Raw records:
-=-=-=-=-

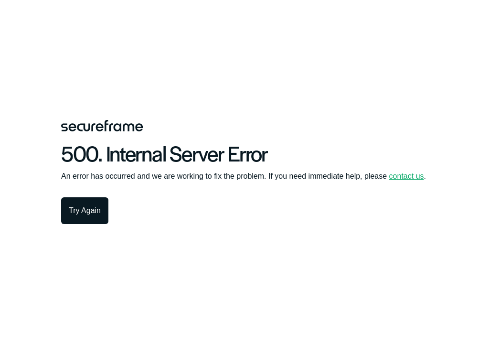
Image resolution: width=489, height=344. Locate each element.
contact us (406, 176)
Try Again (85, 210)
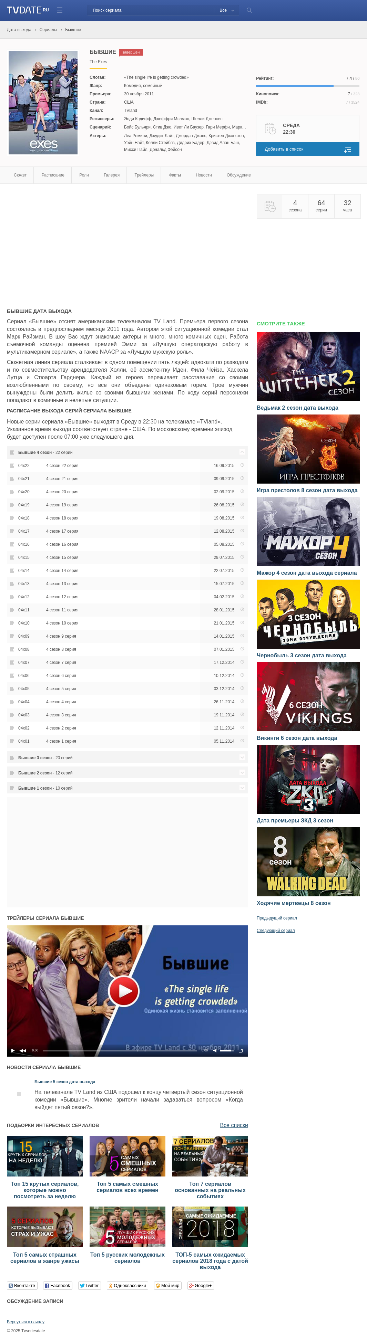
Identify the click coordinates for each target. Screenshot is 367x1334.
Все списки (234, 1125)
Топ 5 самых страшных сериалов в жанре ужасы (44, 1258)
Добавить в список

-=-=-=-=-

Copy every line of the data above without any changes, leaving out the pictures.

Image resolution: width=489, height=344. Locate each element.
contact us (406, 176)
Try Again (85, 210)
Identify the click coordinates for each target. Screenshot is 367x1334.
Все списки (234, 1125)
Топ 5 самых страшных сериалов в жанре ужасы (44, 1258)
Добавить в список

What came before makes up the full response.